Feminist Coalition
- Nickname: FemCo
- Founder: Odunayo Eweniyi Damilola Odufuwa
- Founded at: Lagos, Nigeria
- Location: Nigeria;
- Website: https://feministcoalition2020.com/

= Feminist Coalition =

Nigerian feminist group

The Feminist Coalition is a group of young Nigerian feminists who work to promote equality for women in Nigerian society.

It was co-founded in July 2020 by Damilola Odufuwa and Odunayo Eweniyi.

==Projects ==
In October 2020, a series of mass peaceful protests against police brutality in Nigeria with the hashtag and slogan “End SARS” began. The protests called for the complete disbandment of the Special Anti-Robbery Squad (SARS), a police unit with a history of abuse of power. The members decided its first project would be to support the peaceful protests through ensuring the safety of Nigerians exercising their constitutional rights.

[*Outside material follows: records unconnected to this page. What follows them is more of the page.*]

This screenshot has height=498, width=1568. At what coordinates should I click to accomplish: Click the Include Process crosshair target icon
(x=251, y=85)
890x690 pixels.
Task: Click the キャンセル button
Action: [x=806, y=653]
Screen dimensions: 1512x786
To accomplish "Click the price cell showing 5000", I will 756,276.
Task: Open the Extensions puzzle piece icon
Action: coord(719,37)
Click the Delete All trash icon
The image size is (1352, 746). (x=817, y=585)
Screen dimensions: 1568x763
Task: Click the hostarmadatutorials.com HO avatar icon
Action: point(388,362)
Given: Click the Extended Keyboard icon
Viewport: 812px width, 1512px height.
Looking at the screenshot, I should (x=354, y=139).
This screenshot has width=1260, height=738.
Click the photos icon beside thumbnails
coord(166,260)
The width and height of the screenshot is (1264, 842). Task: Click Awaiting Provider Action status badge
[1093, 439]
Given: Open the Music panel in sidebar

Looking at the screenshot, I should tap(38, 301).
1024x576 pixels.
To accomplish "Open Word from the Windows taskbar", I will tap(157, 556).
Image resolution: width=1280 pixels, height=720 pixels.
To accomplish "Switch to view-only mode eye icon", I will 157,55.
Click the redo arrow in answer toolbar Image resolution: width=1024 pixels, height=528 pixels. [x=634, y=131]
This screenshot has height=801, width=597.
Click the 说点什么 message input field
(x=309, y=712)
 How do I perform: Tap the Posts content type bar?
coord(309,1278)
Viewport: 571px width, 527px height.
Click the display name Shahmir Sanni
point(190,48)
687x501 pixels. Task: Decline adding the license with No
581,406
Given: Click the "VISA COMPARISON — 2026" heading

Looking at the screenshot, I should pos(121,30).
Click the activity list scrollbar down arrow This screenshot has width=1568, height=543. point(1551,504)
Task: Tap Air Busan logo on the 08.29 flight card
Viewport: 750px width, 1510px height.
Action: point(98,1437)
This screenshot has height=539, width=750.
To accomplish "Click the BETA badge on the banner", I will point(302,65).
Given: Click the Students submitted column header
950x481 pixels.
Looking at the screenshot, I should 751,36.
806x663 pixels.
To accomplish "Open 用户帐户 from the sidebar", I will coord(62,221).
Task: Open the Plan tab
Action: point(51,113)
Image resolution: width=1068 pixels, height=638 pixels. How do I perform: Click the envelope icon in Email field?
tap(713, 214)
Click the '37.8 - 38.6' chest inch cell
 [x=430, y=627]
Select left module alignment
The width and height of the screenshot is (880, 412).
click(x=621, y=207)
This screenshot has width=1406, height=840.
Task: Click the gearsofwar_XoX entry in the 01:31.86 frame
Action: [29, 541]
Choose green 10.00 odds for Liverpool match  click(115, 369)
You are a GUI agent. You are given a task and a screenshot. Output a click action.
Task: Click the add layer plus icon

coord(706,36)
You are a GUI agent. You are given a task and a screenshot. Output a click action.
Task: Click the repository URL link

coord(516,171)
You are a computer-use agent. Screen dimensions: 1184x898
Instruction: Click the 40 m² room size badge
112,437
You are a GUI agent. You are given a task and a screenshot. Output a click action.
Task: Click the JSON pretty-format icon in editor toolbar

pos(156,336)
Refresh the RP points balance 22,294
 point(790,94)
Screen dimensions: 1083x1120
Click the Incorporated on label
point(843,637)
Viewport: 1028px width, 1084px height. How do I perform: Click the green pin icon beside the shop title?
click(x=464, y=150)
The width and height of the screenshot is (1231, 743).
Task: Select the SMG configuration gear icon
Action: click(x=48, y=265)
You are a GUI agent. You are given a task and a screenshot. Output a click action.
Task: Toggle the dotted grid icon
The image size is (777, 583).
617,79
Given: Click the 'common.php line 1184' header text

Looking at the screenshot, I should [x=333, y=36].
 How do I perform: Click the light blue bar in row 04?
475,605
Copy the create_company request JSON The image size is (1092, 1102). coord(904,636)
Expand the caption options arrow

==Allegation of financial misconduct ==
On March 12, 2021, it was reported by Nigerian media outlets that the organization and its members withdrew ₦23,000,000 (equivalent to $51,000 per exchange rate) worth of Bitcoin from the EndSARS account and deposited it into private accounts. The feminist coalition released an official statement that contained their evidence of no wrongdoing and refuted any act of financial malpractice or privatizing any monies. The evidence was a combination of figures and crypto currency lingua which made it significantly difficult for persons without knowledge on how digital currency works to comprehend. The evidence was eventually tagged as a falsehood by crypto currency traders in Nigeria and third party crypto currency traders outside Nigeria who cited irregularities and factual inaccuracies in their evidence. Furthermore, the evidence provided by the feminist coalition appeared to be somewhat contradictory to what the organization claimed during the 2020 EndSARS protests in which they claimed all their legal services were pro-bono but their evidence did not support that claim as it showed millions of the Nigerian naira obtained from public donations were spent on legal fees. Crypto currency experts reprimanded the organization for being deceptive and deliberately obsfucating the evidence.

In May 2021, In bid to counter the financial misconduct they were indicted in, the organization released a comprehensive audit report regarding their management of funds obtained through the EndSARS donations but came under negative criticism because the audit report was sent to donors only. This attracted negative criticism as they were yet again accused of censoring information and accused of contradicting themselves once again. The organization claimed the audit reports were sent to the electronic mails of the donors only, but in 2020 during the EndSARS protests the organization claimed the donations they received to finance the protest were made anonymously, which birthed the question of how they knew the identity and electronic mails of the donors if the donations were made anonymously.